Apesar de todos estes princípios, recomendações e considerações voltados a distinguir a publicidade ética daquela considerada abusiva, entendemos que a situação atual no País, de excessiva liberdade para os anúncios voltados ao público infantil, bem como a existência de anúncios para o público adulto em horário de programas infantis na TV, causa danos terríveis e que podem ser irremediáveis. Lembramos que muitas das crianças expostas a estes anúncios são privadas de obter tais produtos por dificuldades econômicas, gerando frustração e conflito com a família que não pode saciar aquele desejo desencadeado pela propaganda. Em outros casos a propaganda incita consumo de produtos que não condizem com os valores éticos adotados pela sociedade brasileira, como por exemplo a infinidade de brinquedos que incitam a violência e dificultam a educação de uma geração cidadã. Ressaltamos também o abuso dos comerciais de produtos alimentícios, que são na maioria de produtos prejudiciais a saúde, contendo altos teores de açúcares e gorduras, tratando-se portanto de forma antiética e imoral de estimular o consumo de produtos não saudáveis, se aproveitando da ingenuidade e da incapacidade de julgamento da criança, como destacado que não deve ser feito nos documentos citados acima.

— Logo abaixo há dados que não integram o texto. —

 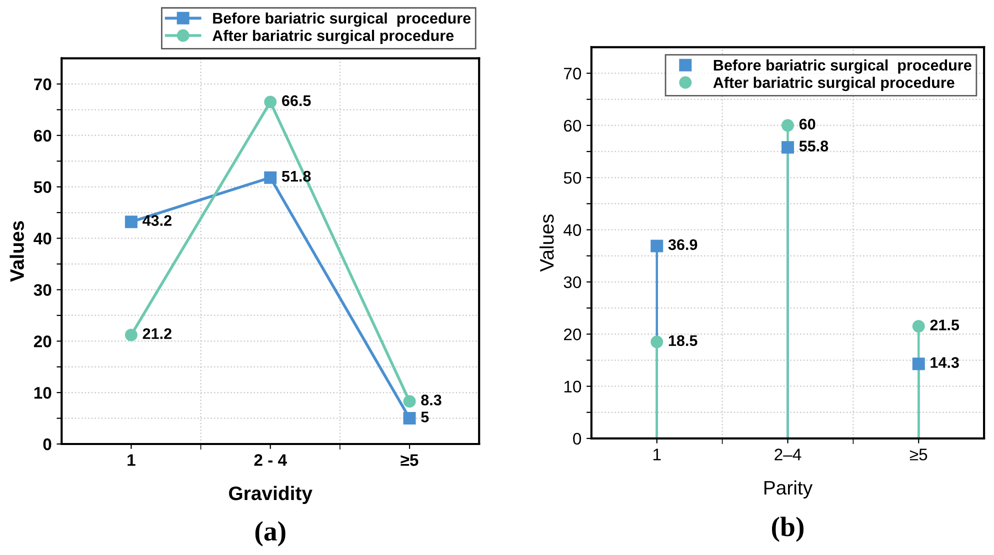 What do you see at coordinates (945, 325) in the screenshot?
I see `data-label: 21.5` at bounding box center [945, 325].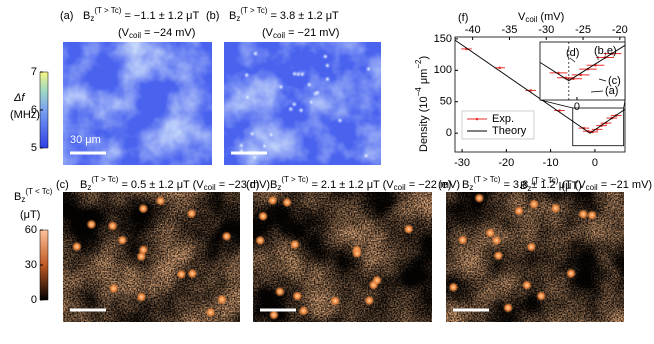  I want to click on inset-area, so click(582, 71).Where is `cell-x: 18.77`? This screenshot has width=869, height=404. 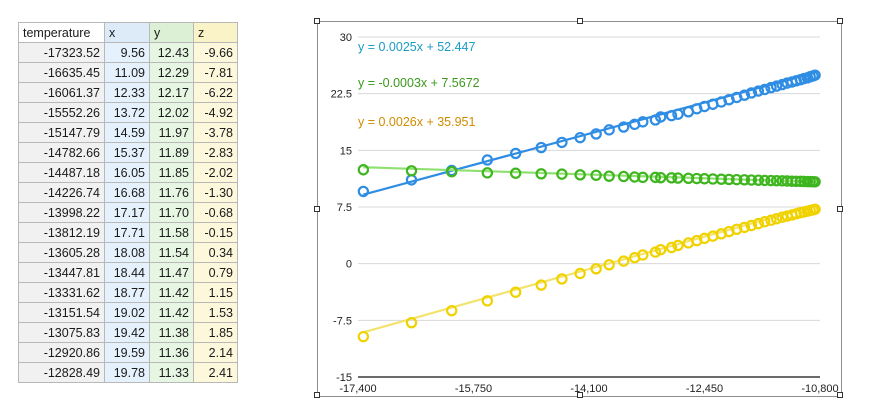
cell-x: 18.77 is located at coordinates (127, 292).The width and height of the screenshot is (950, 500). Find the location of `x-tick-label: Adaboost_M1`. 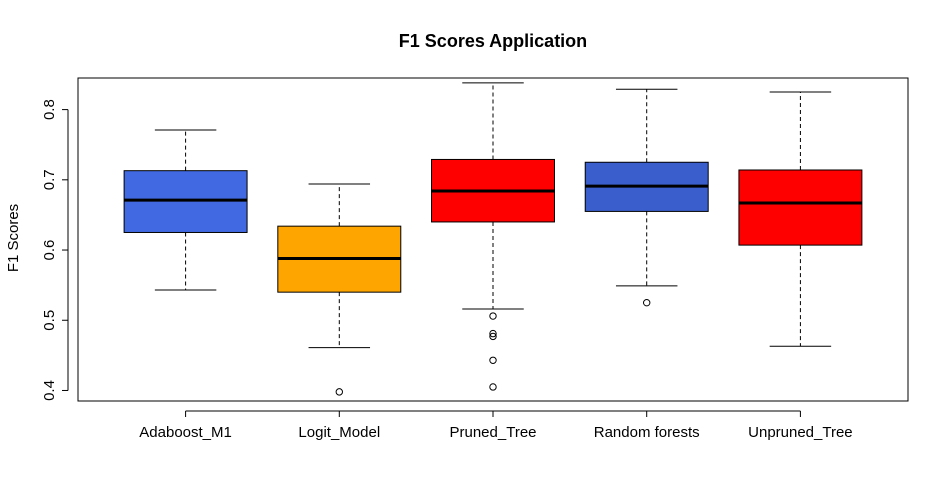

x-tick-label: Adaboost_M1 is located at coordinates (186, 432).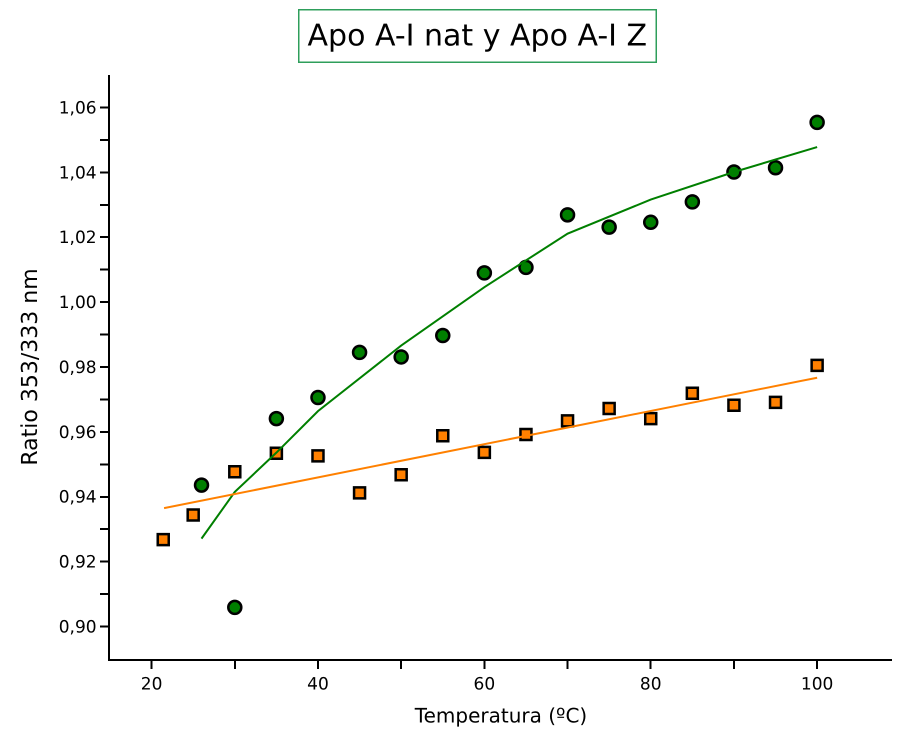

Muitas empresas tem repetidamente comprovado que não seguem e não se interessam em seguir os princípios constitucionais e as recomendações éticas conforme citadas acima. O abuso publicitário e mercadológico segue cada vez maior, com ações em frente e até mesmo dentro das escolas brasileiras.


Consideramos que a publicidade e a comunicação mercadológica de produtos e serviços dirigidos à criança deveria ser primariamente voltada aos seus pais ou responsáveis, que têm maiores condições de analisá-las criticamente.


A publicidade e comunicação mercadológica voltada à criança dissemina valores materialistas e comprovadamente contribui para o aumento de problemas sociais como a obesidade infantil, erotização precoce, estresse familiar, violência pela busca de produtos caros e alcoolismo precoce.


Acreditamos que o fim da publicidade e comunicação mercadológica abusiva dirigida ao público infantil será um avanço para um país que quer honrar suas crianças e garantir uma geração mais saudável para dirigir o País no futuro.


Por tudo isso, pedimos respeitosamente àqueles que representam os Poderes da Nação que se comprometam com a infância brasileira implementando ações no sentido de promover o fim imediato da publicidade e comunicação mercadológica abusiva voltada ao público menor de 12 anos de idade.